INSTRUCTIONS TO FOLLOW: In the entries below, find the line with "Viewport: 1003px width, 1066px height." and the line with "the Sunderland crest". Repeat exactly everything between them, those two lines included, but not the pictures.

EXERCISE INPUTS:
----
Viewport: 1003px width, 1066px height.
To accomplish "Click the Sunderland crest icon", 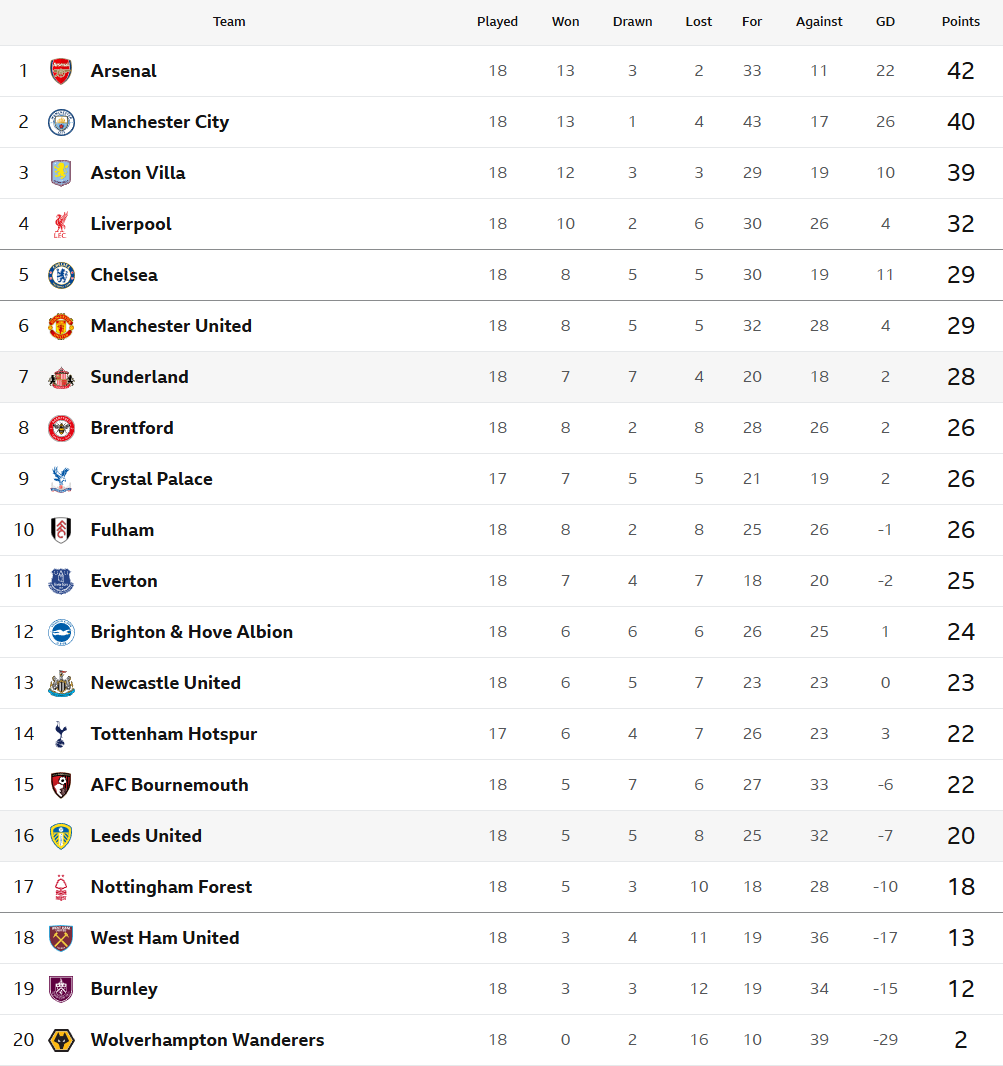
----
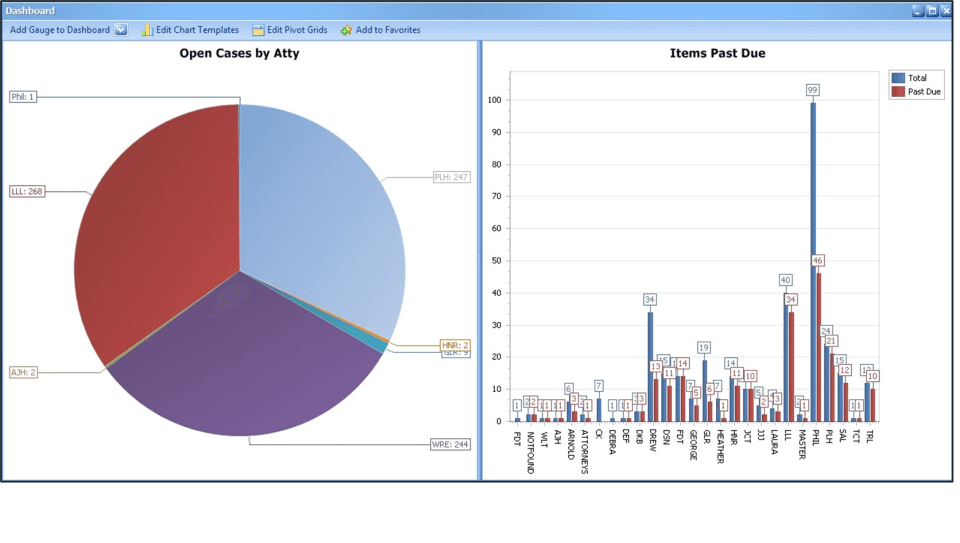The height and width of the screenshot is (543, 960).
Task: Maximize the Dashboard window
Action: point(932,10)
----
WRITTEN RESPONSE:
Viewport: 1003px width, 1066px height.
To accomplish "Click the Sunderland crest icon", 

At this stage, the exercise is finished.